LoRA fine-tuning is applied to InternVL2.5-8B and Phi3.5-vision-4B on 509K training samples. A standard supervised fine-tuning paradigm is adopted, with the input consisting of a chart image and the instruction "Please provide a detailed caption for the chart."

Key Experimental Results

Main Results

Performance of various models on the ChartCap test set:

Model sacreBLEU ROUGE-L BERTScore VCS (Large) OCRScore
Claude 3.5 Sonnet 5.35 0.2265 0.6606 0.8834 0.4868
InternVL2.5-78B 8.15 0.2510 0.6642 0.8841 0.4677
Phi3.5-4B 8.41 0.2466 0.6626 0.8433 0.4875
Phi3.5-4B_ChartCap 23.82 0.3900 0.7427 0.8933 0.5179
InternVL2.5-8B_ChartCap 19.47 0.3393 0.7238 0.8913 0.5089

Ablation Study / Dataset Comparison

VCS and informativeness comparison across real-chart datasets:

Dataset VCS (Large) VCS (So400M) OCRScore Avg.
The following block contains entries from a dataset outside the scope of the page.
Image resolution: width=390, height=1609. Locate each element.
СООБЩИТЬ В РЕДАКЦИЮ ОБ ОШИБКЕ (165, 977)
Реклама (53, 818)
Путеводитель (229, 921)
Word Count
ArxivCap 0.7561 0.7421 0.1781 43.7
ChartSumm 0.8940 0.9008 0.2635 45.4
Chart-to-Text 0.6925 0.7089 0.0951 62.2
ChartCap 0.8983 0.9089 0.5424 231.1

Zero-shot transfer on the VisText test set:

Model VCS (Large) VCS (So400M) OCRScore
Human annotation 0.9172 0.9151 0.3407
Claude 3.5 Sonnet 0.8970 0.9008 0.3286
Phi3.5-4B_ChartCap 0.9443 0.9382 0.3414

Key Findings

  1. The fine-tuned Phi3.5 model with only 4B parameters outperforms InternVL2.5-78B and commercial Claude 3.5 Sonnet on all metrics, demonstrating that high-quality data matters more than model scale.
  2. Captions generated by ChartCap-fine-tuned models are judged by human evaluators to be superior even to human-written annotations (on the VisText dataset).
  3. Models fine-tuned on original captions (containing irrelevant information) or on ChartSumm exhibit degraded performance, confirming that irrelevant information indeed induces hallucination.
  4. VCS shows significantly higher agreement with human judgments than traditional metrics such as BERTScore.

Highlights & Insights

  • Accurate root-cause analysis: The paper clearly identifies that the source of hallucination is not insufficient model capability, but rather the presence of irrelevant information in training data that cannot be inferred from the chart alone.
  • Cycle-consistency verification: The pipeline elegantly transforms the time-consuming text review process into rapid visual comparison via a "caption → code → reconstructed chart → visual comparison" cycle.
  • VCS metric: By exploiting the unique property that charts can be generated from code, the paper achieves the first truly reference-free evaluation of chart captions.
  • Counter-intuitive finding: Small model + high-quality data outperforms large models; the ChartCap-fine-tuned 4B model surpasses human annotations.

Limitations & Future Work

  • The caption schema covers only 9 chart types (based on VLAT) and excludes types such as heatmaps and Sankey diagrams.
  • Dataset construction relies on commercial APIs (GPT-4o, Claude 3.5 Sonnet), incurring high costs and limiting full reproducibility.
  • VCS evaluation itself depends on the LLM's code generation capability, requiring a retry mechanism for code generation failures.
  • Transfer to chart question-answering tasks such as ChartQA has not been explored.
  • ArxivCap and SciCap, collected from academic papers, corroborate the problem that original captions contain irrelevant information.
  • CLIPScore proves unreliable for long captions and precise chart understanding scenarios; VCS offers a superior alternative.
  • The methodology of this work — "define schema → automated generation → cycle-consistency verification" — is generalizable to caption generation tasks for other types of structured visual content.

Rating

  • Novelty: ⭐⭐⭐⭐ Addresses hallucination from a data quality perspective; the VCS metric is elegantly designed.
  • Experimental Thoroughness: ⭐⭐⭐⭐⭐ Comprehensive validation across reference metrics, human evaluation, and VCS; cross-dataset generalization testing included.
  • Writing Quality: ⭐⭐⭐⭐⭐ Problem formulation is clear; the dataset construction process is described in thorough and transparent detail.
  • Value: ⭐⭐⭐⭐ The 565K high-quality dataset and VCS metric represent significant contributions to the chart understanding community.